[SOLVED] Multi-threaded crashes


23-05-2014 22:10:04

I don't remember seeing this problem before, but for some reason I'm getting a lot of multi-threaded related crashes that are really confusing and hard to track down. I'm mostly curious about whether or not anyone has any ideas about what might be causing the problem or where to look.

The problem I'm seeing is that after letting the application run for a while there are a lot of sound objects being created and destroyed for playing sound effects of the various characters walking around (usually crashes somewhere around 800 or upwards of 3000 sounds in about a minute or so). Somehow in the midst of all this when OgreOggSoundManager::_performAction() goes to handle an action OgreOggSoundManager::hasSound() is returning that it does have the sound, but then immediately after when OgreOggSoundManager::getSound() is called it returns NULL. In some cases the sound is missing from the container and in other cases the sound is in the container but somehow OgreOggSoundManager::getSound() didn't find it. I assume the former is that it is being removed somehow between the calls to hasSound() and getSound(), and the later case I don't understand at all since it means that it was in the container when hasSound() was called, got removed before getSound() was called, and then got immediately added back before the returned NULL pointer is used.

All in all I'm extremely confused and really not sure how to approach this problem at all. I'm considering putting a mutex around all accesses of the mSoundMap and see if that catches any issues, but that's most likely going to slow down the library considerably so it's not really a good solution.

EDIT: On a related note, I'm also having issues where OgreOggSoundManager::_sortNearToFar() or OgreOggSoundManager::_sortFarToNear() are failing to sort properly. When it gets to the line where the mActiveSounds container is being sorted it fails with an error stating that sequence is not ordered. I think this is also a multi-threading issue where the position of the listener is being changed in the main thread while the sound thread is in the middle of sorting the container, which would cause the sorting to get confused. This one seems a lot harder to fix unfortunately. At the moment the only idea I have is to add some sort of flag to OgreOggSoundManager that gets set before mActiveSounds is sorted and cleared immediately after, which the main thread can use to check if it's safe to update the listener position. If the flag is set then it must postpone updating the listener position to avoid this problem. Thoughts? Any other ideas on how to fix this?
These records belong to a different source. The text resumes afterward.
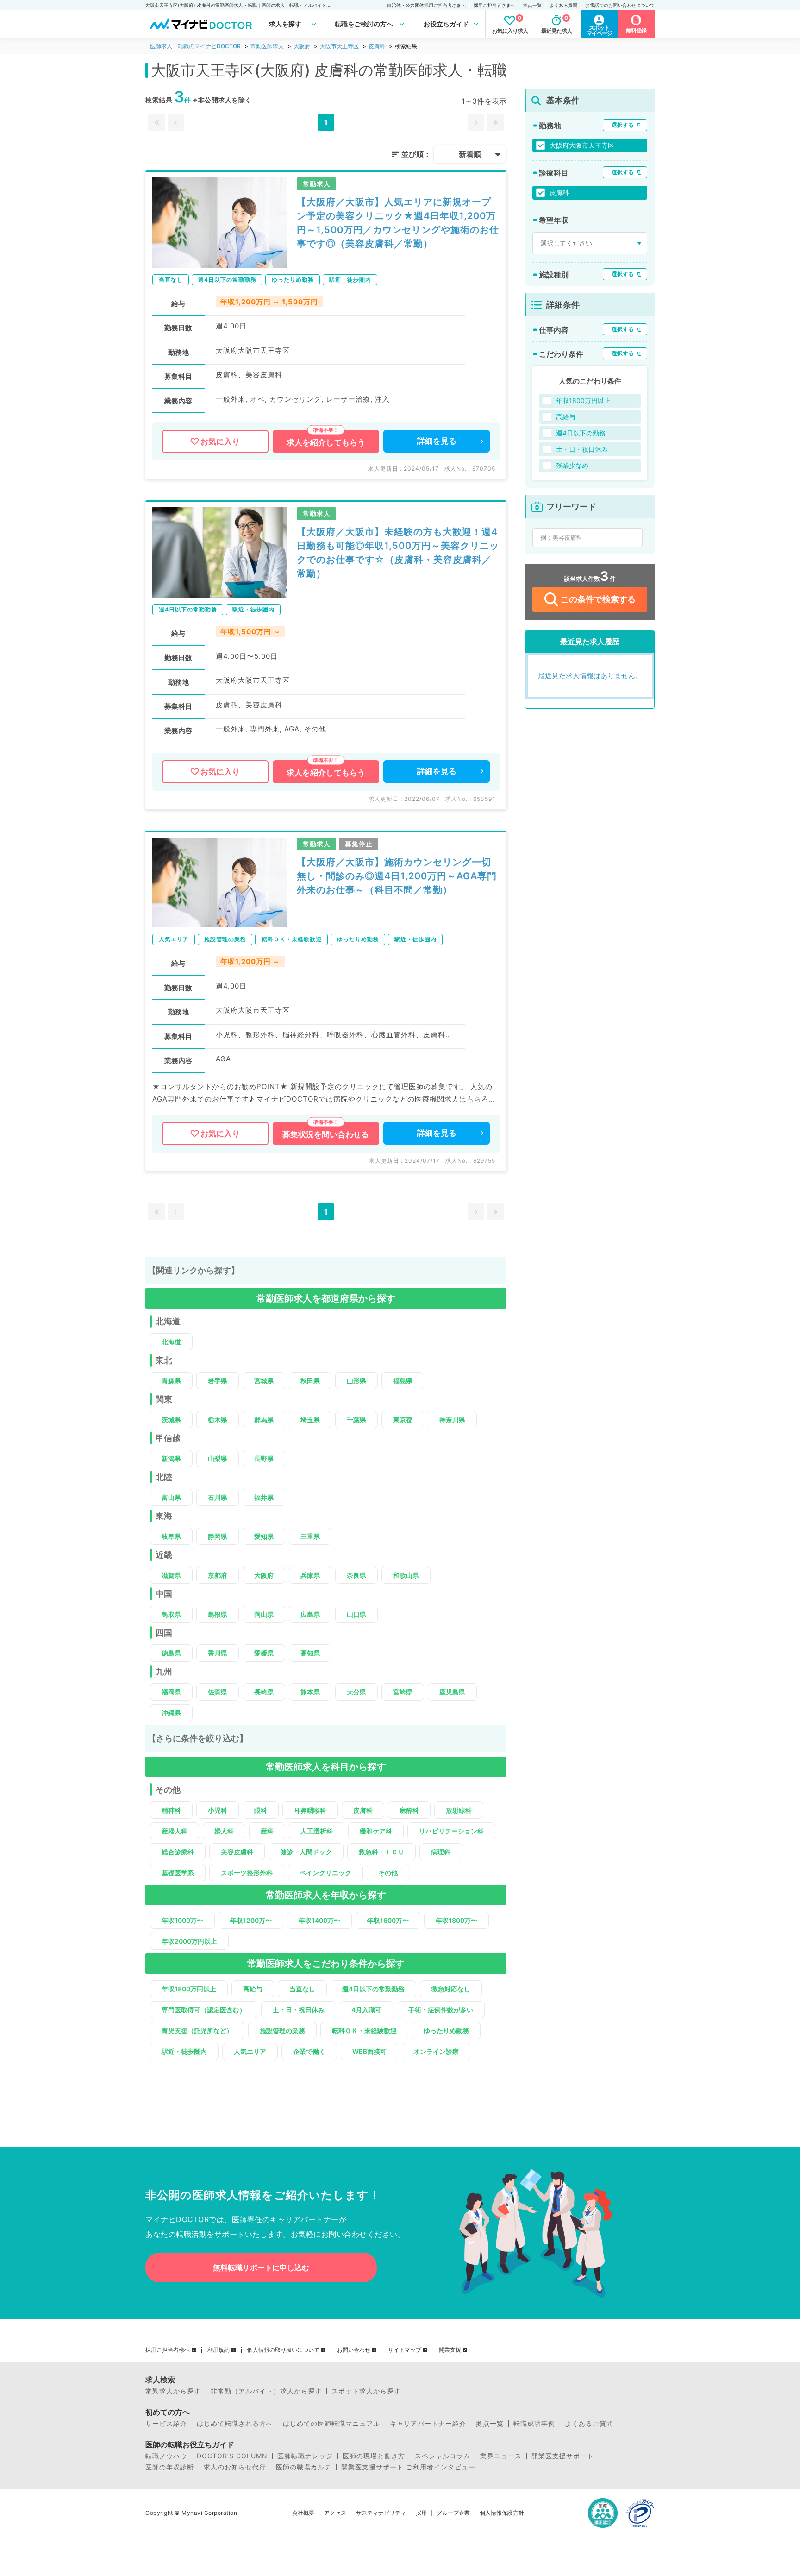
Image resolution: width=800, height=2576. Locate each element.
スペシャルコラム (442, 2456)
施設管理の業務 (282, 2030)
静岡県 (217, 1536)
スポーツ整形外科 (247, 1873)
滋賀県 (171, 1575)
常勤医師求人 (267, 46)
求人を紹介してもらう (326, 442)
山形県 (356, 1381)
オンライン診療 (436, 2051)
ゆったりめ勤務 (446, 2030)
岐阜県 (171, 1536)
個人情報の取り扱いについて (283, 2350)
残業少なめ (572, 465)
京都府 (217, 1575)
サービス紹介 (166, 2423)
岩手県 (217, 1381)
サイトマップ (404, 2350)
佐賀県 (217, 1692)
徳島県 (171, 1653)
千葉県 (356, 1419)
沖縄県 (171, 1713)
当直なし (302, 1989)
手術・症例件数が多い (440, 2010)
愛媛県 (264, 1653)
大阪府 (302, 46)
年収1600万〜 (388, 1920)
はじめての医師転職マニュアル (331, 2423)
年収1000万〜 (182, 1920)
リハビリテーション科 (451, 1831)
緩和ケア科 (376, 1831)
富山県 (171, 1497)
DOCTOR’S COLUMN (232, 2456)
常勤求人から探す (173, 2391)
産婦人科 (175, 1831)
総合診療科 (178, 1852)
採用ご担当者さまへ (494, 5)
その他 (388, 1873)
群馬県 (264, 1419)
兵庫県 (310, 1575)
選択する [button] (623, 124)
EDIT: Found yet another multi-threaded related bug. If you have a lot of temporary sounds it is possible to get into a state where a sound gets added to the mSoundsToDestroy container twice, which will crash when it gets to the second entry since it's already destroyed. The cause of this is the _reactivateQueuedSoundsImpl() functionality. Since it automatically stops sounds sometimes, stopping the sound causes temporary sounds to get added to the mSoundsToDestroy even though it shouldn't be since it's not technically stopped yet and will be resumed later once _reactivateQueuedSoundsImpl() is called. Not sure how to deal with this one yet.


24-05-2014 18:27:17

I thought of an alternative solution to the second problem (the listener position being changed out from under the sorting functor). Instead of adding this flag that the user has to know about and check before modifying the listener, I propose that we instead add a new mutex to the OgreOggListener class, which will be used to wrap all functions that modify or look at any of the various members. With this mutex in place the _sortNearToFar and _sortFarToNear functors will be changed so that they no longer call OgreOggSoundManager::getSingleton().getListener()->getPosition() directly, but are instead passed the Ogre::Vector3 listener position in their constructor. This way the code can query the listener for its position once, right before sorting, pass it to the functor, and then not have to worry about wondering if the value is going to change out from under it or not. Unfortunately, like the solution for the first issue, this means there is going to be more contention for resources with another mutex around all the listener data, but I don't see any other way to possibly fix this problem without more multi-threading issues. How does this sound? I haven't implemented this yet but it should be fairly easy to do.


24-05-2014 20:50:06

Found more information about the third crash. The problem is caused by temporary sounds being added to the mSoundsToReactivate container when OgreOggSoundManager::_requestSoundSource() is called. It is being added at the bottom of the else (approximately line 1125). As to the fix, this is my current idea:

  1. 1. Add a new value to the SoundState enum, SS_DESTROYED.
    2. Wherever _destroyTemporarySound() is being called, set the state to SS_DESTROYED.
    3. Back in OgreOggSoundManager::_requestSoundSource(), before adding the sound to the mSoundsToReactivate container, check to see if the sound state is SS_DESTROYED. If it is then do not add it to the mSoundsToReactivate since it is going to be destroyed sometime soon.[/list:u]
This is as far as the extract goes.